[Work required] Every record below must be set down again exactly as given.

Saved data entries

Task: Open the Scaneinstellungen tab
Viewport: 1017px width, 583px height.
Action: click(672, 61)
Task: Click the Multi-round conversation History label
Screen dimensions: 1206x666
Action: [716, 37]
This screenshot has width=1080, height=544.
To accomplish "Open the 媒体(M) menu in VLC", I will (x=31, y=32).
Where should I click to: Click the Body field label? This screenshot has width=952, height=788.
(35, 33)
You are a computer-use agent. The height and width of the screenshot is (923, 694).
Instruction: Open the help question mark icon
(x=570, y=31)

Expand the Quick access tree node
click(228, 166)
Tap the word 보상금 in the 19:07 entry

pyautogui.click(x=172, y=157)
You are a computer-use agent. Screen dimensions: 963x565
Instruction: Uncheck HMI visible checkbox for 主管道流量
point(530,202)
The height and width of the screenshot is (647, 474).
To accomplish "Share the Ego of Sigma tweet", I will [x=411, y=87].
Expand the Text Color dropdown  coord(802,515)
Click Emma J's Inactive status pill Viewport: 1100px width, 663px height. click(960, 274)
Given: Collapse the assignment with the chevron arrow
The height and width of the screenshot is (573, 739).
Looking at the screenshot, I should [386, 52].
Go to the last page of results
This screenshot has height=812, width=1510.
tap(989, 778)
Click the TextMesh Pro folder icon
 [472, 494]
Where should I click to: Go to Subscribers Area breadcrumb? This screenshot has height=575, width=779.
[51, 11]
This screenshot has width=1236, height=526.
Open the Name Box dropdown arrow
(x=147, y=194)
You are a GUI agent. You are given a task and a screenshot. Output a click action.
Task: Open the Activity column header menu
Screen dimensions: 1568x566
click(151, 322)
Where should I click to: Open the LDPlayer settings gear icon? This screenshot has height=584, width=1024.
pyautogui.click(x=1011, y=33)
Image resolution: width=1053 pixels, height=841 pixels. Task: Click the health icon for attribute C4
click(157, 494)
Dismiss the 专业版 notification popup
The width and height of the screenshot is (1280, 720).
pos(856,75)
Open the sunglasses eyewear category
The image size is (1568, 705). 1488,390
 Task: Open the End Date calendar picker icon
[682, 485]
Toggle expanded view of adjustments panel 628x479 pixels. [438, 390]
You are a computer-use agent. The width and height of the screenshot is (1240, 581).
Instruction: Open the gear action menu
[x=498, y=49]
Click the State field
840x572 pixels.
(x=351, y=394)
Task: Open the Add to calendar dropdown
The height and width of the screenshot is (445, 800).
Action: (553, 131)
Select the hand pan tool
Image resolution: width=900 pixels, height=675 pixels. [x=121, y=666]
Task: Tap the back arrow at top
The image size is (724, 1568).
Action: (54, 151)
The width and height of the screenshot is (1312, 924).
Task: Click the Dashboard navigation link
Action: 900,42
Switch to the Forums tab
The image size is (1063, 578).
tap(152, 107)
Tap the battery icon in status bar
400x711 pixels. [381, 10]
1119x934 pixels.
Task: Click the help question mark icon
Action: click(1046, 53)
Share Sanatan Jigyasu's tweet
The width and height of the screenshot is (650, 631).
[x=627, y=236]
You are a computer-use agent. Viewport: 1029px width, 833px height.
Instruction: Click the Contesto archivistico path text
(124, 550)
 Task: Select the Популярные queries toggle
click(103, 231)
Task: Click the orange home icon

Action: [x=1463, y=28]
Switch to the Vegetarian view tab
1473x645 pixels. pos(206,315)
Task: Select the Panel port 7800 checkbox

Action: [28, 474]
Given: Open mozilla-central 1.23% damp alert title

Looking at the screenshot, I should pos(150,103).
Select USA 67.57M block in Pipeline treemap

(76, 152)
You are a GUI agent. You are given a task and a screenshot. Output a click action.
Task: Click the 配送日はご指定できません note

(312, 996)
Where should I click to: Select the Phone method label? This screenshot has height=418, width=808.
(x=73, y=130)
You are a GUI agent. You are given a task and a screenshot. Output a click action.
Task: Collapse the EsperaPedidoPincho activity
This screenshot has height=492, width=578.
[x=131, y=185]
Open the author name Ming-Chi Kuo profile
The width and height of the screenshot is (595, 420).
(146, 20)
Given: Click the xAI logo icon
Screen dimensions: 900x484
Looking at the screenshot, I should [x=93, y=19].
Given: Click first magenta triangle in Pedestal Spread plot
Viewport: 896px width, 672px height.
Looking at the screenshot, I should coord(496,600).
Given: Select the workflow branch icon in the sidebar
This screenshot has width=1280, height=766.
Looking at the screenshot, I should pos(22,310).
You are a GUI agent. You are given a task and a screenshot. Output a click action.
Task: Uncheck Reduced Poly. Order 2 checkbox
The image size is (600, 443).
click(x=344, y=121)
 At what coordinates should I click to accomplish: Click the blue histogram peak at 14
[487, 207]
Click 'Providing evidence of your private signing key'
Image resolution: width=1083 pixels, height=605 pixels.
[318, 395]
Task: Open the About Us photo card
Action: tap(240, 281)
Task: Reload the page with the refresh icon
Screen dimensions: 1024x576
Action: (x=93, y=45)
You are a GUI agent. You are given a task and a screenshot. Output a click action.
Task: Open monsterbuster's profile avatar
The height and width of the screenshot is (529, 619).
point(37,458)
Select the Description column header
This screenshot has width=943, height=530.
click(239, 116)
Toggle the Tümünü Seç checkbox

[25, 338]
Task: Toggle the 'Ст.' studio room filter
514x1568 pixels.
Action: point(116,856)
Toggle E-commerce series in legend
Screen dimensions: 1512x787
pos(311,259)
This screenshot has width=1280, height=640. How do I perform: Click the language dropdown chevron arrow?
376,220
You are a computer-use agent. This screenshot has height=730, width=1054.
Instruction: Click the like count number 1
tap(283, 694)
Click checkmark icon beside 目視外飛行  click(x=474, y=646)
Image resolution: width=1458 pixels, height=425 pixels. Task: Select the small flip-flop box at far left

[Response to the task]
Task: Open the Scaneinstellungen tab
Viewport: 1017px width, 583px height.
Action: click(672, 61)
Task: Click the Multi-round conversation History label
Screen dimensions: 1206x666
Action: [716, 37]
This screenshot has width=1080, height=544.
To accomplish "Open the 媒体(M) menu in VLC", I will (x=31, y=32).
Where should I click to: Click the Body field label? This screenshot has width=952, height=788.
(35, 33)
You are a computer-use agent. The height and width of the screenshot is (923, 694).
Instruction: Open the help question mark icon
(x=570, y=31)

Expand the Quick access tree node
click(228, 166)
Tap the word 보상금 in the 19:07 entry

pyautogui.click(x=172, y=157)
You are a computer-use agent. Screen dimensions: 963x565
Instruction: Uncheck HMI visible checkbox for 主管道流量
point(530,202)
The height and width of the screenshot is (647, 474).
To accomplish "Share the Ego of Sigma tweet", I will [x=411, y=87].
Expand the Text Color dropdown  coord(802,515)
Click Emma J's Inactive status pill Viewport: 1100px width, 663px height. click(960, 274)
Given: Collapse the assignment with the chevron arrow
The height and width of the screenshot is (573, 739).
Looking at the screenshot, I should [386, 52].
Go to the last page of results
This screenshot has height=812, width=1510.
tap(989, 778)
Click the TextMesh Pro folder icon
 [472, 494]
Where should I click to: Go to Subscribers Area breadcrumb? This screenshot has height=575, width=779.
[51, 11]
This screenshot has width=1236, height=526.
Open the Name Box dropdown arrow
(x=147, y=194)
You are a GUI agent. You are given a task and a screenshot. Output a click action.
Task: Open the Activity column header menu
Screen dimensions: 1568x566
click(151, 322)
Where should I click to: Open the LDPlayer settings gear icon? This screenshot has height=584, width=1024.
pyautogui.click(x=1011, y=33)
Image resolution: width=1053 pixels, height=841 pixels. Task: Click the health icon for attribute C4
click(157, 494)
Dismiss the 专业版 notification popup
The width and height of the screenshot is (1280, 720).
pos(856,75)
Open the sunglasses eyewear category
The image size is (1568, 705). 1488,390
 Task: Open the End Date calendar picker icon
[682, 485]
Toggle expanded view of adjustments panel 628x479 pixels. [438, 390]
You are a computer-use agent. The width and height of the screenshot is (1240, 581).
Instruction: Open the gear action menu
[x=498, y=49]
Click the State field
840x572 pixels.
(x=351, y=394)
Task: Open the Add to calendar dropdown
The height and width of the screenshot is (445, 800).
Action: (553, 131)
Select the hand pan tool
Image resolution: width=900 pixels, height=675 pixels. [x=121, y=666]
Task: Tap the back arrow at top
The image size is (724, 1568).
Action: (54, 151)
The width and height of the screenshot is (1312, 924).
Task: Click the Dashboard navigation link
Action: 900,42
Switch to the Forums tab
The image size is (1063, 578).
tap(152, 107)
Tap the battery icon in status bar
400x711 pixels. [381, 10]
1119x934 pixels.
Task: Click the help question mark icon
Action: click(1046, 53)
Share Sanatan Jigyasu's tweet
The width and height of the screenshot is (650, 631).
[x=627, y=236]
You are a computer-use agent. Viewport: 1029px width, 833px height.
Instruction: Click the Contesto archivistico path text
(124, 550)
 Task: Select the Популярные queries toggle
click(103, 231)
Task: Click the orange home icon

Action: [x=1463, y=28]
Switch to the Vegetarian view tab
1473x645 pixels. pos(206,315)
Task: Select the Panel port 7800 checkbox

Action: [28, 474]
Given: Open mozilla-central 1.23% damp alert title

Looking at the screenshot, I should pos(150,103).
Select USA 67.57M block in Pipeline treemap

(76, 152)
You are a GUI agent. You are given a task and a screenshot. Output a click action.
Task: Click the 配送日はご指定できません note

(312, 996)
Where should I click to: Select the Phone method label? This screenshot has height=418, width=808.
(x=73, y=130)
You are a GUI agent. You are given a task and a screenshot. Output a click action.
Task: Collapse the EsperaPedidoPincho activity
This screenshot has height=492, width=578.
[x=131, y=185]
Open the author name Ming-Chi Kuo profile
The width and height of the screenshot is (595, 420).
(146, 20)
Given: Click the xAI logo icon
Screen dimensions: 900x484
Looking at the screenshot, I should [x=93, y=19].
Given: Click first magenta triangle in Pedestal Spread plot
Viewport: 896px width, 672px height.
Looking at the screenshot, I should coord(496,600).
Given: Select the workflow branch icon in the sidebar
This screenshot has width=1280, height=766.
Looking at the screenshot, I should pos(22,310).
You are a GUI agent. You are given a task and a screenshot. Output a click action.
Task: Uncheck Reduced Poly. Order 2 checkbox
The image size is (600, 443).
click(x=344, y=121)
 At what coordinates should I click to accomplish: Click the blue histogram peak at 14
[487, 207]
Click 'Providing evidence of your private signing key'
Image resolution: width=1083 pixels, height=605 pixels.
[318, 395]
Task: Open the About Us photo card
Action: tap(240, 281)
Task: Reload the page with the refresh icon
Screen dimensions: 1024x576
Action: (x=93, y=45)
You are a GUI agent. You are given a task and a screenshot. Output a click action.
Task: Open monsterbuster's profile avatar
The height and width of the screenshot is (529, 619).
point(37,458)
Select the Description column header
This screenshot has width=943, height=530.
click(239, 116)
Toggle the Tümünü Seç checkbox

[25, 338]
Task: Toggle the 'Ст.' studio room filter
514x1568 pixels.
Action: point(116,856)
Toggle E-commerce series in legend
Screen dimensions: 1512x787
pos(311,259)
This screenshot has width=1280, height=640. How do I perform: Click the language dropdown chevron arrow?
376,220
You are a computer-use agent. This screenshot has height=730, width=1054.
Instruction: Click the like count number 1
tap(283, 694)
Click checkmark icon beside 目視外飛行  click(x=474, y=646)
Image resolution: width=1458 pixels, height=425 pixels. Task: Select the small flip-flop box at far left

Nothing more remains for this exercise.